Caribou (still) by Karson Schenk
digital animation of paper fragments; 2024. Courtesy of the artist.

COLLAGE ON VIEW

The Dancing Pixel

online at Kolaj Institute
opening 15 July 2025

“The Dancing Pixel” presents eleven animated GIFs by an equal number of artists each of which offer a point of departure for a deeper understanding of this curious cultural output. The exhibition is intended to deepen our understanding of Animated GIFs and Collage in Motion, generally. We offer these artworks as a starting point. A place to debate and discuss both the technology and the art form and hopefully to inspire artists to consider where this medium fits into their larger practice.

Each of the contributing artists in the exhibition illustrates a different approach to GIF making and a different practice of putting these cultural morsels into the world.  

A photograph of a cardboard wall becomes the site for a collection of animated stick figures to move around in Santa Monica, California’s multimedia artist Jody Zellen‘s Box Wall. From The Hague, Netherlands, Malwina Chabocka‘s GIFs are a by-product of larger projects. We show an example from the painter and animator’s Fly on the Windshield project. “I don’t treat paper just as a background, but as a stage–an active space where elements unfold, bend, or emerge to create depth and movement,” wrote  Buenos Aires, Argentina artist and art conservationist Paulina Laura Alonso. Portland, Oregon collagist Clive KnightsMAKE is a simple, four-frame, analogue collage set in motion by turning it ninety degrees. 

Faces 1 (still) by Lisa Barcy
digital animation of paper fragments; 2022. Courtesy of the artist.

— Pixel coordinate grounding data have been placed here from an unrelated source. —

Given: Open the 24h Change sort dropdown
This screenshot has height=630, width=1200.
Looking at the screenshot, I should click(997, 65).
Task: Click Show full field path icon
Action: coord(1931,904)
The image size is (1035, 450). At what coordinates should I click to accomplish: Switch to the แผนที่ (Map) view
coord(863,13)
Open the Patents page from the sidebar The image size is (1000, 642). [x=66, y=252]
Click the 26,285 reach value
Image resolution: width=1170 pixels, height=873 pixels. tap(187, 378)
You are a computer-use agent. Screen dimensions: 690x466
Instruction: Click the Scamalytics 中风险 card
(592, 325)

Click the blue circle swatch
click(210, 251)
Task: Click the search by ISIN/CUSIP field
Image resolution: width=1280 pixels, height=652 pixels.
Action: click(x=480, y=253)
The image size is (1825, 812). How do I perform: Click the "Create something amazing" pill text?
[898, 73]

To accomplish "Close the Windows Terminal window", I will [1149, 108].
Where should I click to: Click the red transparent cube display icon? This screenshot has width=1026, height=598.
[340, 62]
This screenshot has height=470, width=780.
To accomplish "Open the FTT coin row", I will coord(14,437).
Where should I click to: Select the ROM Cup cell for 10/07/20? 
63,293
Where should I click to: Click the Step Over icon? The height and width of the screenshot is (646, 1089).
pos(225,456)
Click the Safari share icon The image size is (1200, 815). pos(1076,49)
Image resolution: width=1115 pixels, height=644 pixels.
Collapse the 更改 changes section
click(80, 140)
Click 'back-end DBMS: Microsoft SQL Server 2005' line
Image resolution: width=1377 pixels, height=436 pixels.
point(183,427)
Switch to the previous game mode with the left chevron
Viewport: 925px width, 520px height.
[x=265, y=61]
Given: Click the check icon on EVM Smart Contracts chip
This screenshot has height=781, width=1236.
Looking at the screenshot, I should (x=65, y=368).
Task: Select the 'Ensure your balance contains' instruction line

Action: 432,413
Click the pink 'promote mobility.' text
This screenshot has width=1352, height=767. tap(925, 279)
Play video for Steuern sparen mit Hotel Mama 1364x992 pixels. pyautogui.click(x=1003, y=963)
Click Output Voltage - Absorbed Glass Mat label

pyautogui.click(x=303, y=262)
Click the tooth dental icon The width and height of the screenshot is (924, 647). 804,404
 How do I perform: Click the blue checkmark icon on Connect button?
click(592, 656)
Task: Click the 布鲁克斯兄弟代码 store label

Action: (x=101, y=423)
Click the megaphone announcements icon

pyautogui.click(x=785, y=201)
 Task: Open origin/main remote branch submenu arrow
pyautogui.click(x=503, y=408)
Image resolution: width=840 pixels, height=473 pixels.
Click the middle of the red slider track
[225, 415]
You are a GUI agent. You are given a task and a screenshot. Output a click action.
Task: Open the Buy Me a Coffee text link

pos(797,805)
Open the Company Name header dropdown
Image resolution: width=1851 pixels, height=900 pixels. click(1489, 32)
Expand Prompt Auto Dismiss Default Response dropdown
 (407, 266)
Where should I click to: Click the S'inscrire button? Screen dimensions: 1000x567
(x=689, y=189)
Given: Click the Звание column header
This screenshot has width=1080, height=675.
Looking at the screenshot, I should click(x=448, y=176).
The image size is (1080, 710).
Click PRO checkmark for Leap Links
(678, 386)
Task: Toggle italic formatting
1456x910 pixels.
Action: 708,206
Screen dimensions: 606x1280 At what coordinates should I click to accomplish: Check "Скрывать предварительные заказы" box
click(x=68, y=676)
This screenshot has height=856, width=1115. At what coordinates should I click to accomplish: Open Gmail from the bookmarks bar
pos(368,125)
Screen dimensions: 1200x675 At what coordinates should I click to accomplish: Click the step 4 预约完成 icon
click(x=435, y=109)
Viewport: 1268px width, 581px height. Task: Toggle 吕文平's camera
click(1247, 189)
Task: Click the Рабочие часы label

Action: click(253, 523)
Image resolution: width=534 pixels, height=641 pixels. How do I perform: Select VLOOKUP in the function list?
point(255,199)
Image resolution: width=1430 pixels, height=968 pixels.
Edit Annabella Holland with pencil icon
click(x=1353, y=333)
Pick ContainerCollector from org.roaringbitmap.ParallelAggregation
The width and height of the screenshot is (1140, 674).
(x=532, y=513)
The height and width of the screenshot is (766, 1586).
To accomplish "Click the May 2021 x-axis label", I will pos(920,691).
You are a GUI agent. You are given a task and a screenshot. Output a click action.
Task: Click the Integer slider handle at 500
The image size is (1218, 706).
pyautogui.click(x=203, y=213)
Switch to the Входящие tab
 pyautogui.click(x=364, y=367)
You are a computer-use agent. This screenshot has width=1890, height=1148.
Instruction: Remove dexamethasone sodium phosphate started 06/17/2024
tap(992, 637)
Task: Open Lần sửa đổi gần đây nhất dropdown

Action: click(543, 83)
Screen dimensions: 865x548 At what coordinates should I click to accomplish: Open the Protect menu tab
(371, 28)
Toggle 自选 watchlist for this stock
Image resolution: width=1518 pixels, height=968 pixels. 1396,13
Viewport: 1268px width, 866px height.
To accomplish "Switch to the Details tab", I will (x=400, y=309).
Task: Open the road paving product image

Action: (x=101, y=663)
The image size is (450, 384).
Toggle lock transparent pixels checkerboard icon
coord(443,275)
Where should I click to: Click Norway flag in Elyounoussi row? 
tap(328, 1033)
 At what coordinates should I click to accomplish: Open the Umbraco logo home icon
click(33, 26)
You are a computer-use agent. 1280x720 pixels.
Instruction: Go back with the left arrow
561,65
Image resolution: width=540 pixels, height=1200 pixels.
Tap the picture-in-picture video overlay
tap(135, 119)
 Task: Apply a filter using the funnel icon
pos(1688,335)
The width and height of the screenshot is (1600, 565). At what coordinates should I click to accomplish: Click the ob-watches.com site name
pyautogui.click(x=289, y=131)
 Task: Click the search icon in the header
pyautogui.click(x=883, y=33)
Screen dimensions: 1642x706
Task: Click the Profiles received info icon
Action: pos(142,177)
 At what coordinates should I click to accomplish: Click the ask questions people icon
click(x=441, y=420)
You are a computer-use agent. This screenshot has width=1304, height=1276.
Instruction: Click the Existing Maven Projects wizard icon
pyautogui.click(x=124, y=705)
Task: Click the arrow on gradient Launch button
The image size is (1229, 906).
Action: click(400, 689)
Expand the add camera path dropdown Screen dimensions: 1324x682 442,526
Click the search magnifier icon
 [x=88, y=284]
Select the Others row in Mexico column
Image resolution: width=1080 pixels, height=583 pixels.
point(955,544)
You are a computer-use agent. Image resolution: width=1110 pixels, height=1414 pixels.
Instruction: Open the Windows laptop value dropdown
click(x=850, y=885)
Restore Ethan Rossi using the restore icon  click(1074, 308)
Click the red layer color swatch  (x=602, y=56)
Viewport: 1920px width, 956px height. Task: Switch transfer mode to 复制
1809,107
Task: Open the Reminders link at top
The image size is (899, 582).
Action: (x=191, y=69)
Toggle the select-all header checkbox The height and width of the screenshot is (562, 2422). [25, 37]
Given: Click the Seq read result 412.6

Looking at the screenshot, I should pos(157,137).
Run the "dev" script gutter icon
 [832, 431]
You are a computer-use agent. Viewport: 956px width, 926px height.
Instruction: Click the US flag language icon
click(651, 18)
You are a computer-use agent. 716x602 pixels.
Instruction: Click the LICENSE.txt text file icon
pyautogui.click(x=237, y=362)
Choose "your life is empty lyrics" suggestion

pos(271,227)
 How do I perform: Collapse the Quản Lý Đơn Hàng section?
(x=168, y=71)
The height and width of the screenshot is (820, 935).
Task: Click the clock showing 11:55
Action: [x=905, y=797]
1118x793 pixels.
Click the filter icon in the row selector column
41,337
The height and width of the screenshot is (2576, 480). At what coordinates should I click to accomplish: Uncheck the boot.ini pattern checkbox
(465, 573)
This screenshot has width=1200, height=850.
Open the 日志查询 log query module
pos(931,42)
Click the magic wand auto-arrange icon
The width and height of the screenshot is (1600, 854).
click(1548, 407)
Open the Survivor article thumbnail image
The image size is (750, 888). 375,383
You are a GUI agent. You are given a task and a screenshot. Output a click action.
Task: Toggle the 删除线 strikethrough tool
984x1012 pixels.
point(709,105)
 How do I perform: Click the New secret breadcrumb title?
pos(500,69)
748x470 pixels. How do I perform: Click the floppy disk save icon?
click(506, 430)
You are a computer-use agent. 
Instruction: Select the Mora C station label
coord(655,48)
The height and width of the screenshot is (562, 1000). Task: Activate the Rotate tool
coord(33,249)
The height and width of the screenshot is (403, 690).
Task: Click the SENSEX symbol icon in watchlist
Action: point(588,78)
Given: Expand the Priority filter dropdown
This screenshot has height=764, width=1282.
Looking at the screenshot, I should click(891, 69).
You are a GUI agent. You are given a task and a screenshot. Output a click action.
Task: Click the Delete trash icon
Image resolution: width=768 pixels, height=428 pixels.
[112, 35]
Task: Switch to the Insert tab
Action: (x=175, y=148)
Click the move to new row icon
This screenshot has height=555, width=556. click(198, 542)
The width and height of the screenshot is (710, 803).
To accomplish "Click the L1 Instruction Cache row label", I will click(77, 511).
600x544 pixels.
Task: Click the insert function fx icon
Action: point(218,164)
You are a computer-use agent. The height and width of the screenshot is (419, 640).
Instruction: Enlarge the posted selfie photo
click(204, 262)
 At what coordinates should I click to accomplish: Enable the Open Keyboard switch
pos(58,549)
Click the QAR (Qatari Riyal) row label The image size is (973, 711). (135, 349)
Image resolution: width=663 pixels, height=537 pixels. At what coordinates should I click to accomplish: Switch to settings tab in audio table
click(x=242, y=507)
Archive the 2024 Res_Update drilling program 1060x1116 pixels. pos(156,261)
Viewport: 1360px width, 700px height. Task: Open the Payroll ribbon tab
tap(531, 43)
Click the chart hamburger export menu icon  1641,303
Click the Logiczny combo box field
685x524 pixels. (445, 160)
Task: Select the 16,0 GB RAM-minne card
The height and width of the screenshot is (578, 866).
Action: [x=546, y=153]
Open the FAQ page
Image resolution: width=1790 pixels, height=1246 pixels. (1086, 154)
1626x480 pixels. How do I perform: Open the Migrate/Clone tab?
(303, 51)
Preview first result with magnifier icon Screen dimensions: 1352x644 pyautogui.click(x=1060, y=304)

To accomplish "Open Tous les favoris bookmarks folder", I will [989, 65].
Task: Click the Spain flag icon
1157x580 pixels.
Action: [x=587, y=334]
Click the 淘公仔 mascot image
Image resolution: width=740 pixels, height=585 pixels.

“Some images tell a story, but the image can only tell you the beginning. An animated GIF lets you complete the story with a middle and an end,” wrote Nisha Alberti. In the Edinburgh, Scotland artist’s “Murderous Clothes” series, she animates clothing to eat the heads of the subjects in historic portraiture.  Hommage à Louise Bourgeois by Helsinki, Finland’s visual and video artist Gunzi Holmström is part of a series of animated collage that celebrates artist ancestors. Colusa, California collagist Mark Vargo is using AI trained on his own analog artworks to make stopmotion GIFs. Miwa Matreyek, Vancouver, British Columbia, Canada, whose work operates at the intersection of performance and collage shows how GIFs can be used as documentation. Providence, Rhode Island collagist Karson Schenk brings paper fragments to life in a winter landscape in Caribou. Chicago, Illinois filmmaker Lisa Barcy uses GIFs as a creative respite from the long, intense focus of filmmaking. 

Dartmouth, Nova Scotia, Canada artist Katarina Marinic “started to experiment with gifs as a way to challenge and develop my skills, but to also allow for the image to be fluid and not be fixed. The ability to show movement with photographs opened up a lot more creativity and conceptual thinking.” 

The exhibition was curated by Kolaj Institute’s Director Ric Kasini Kadour who wrote, “We find all of these approaches valid points on an expansive map of this terrain; a land we have not entirely made sense of. As such, we consider this exhibition a starting, not end, point for critical investigation and we welcome writers and curators who wish to contribute to be in touch. In the coming years, we hope to learn more about the history of animated GIFS, their role in culture, and how they are diffused into the cultural ecosystem and ultimately our cultural diets.”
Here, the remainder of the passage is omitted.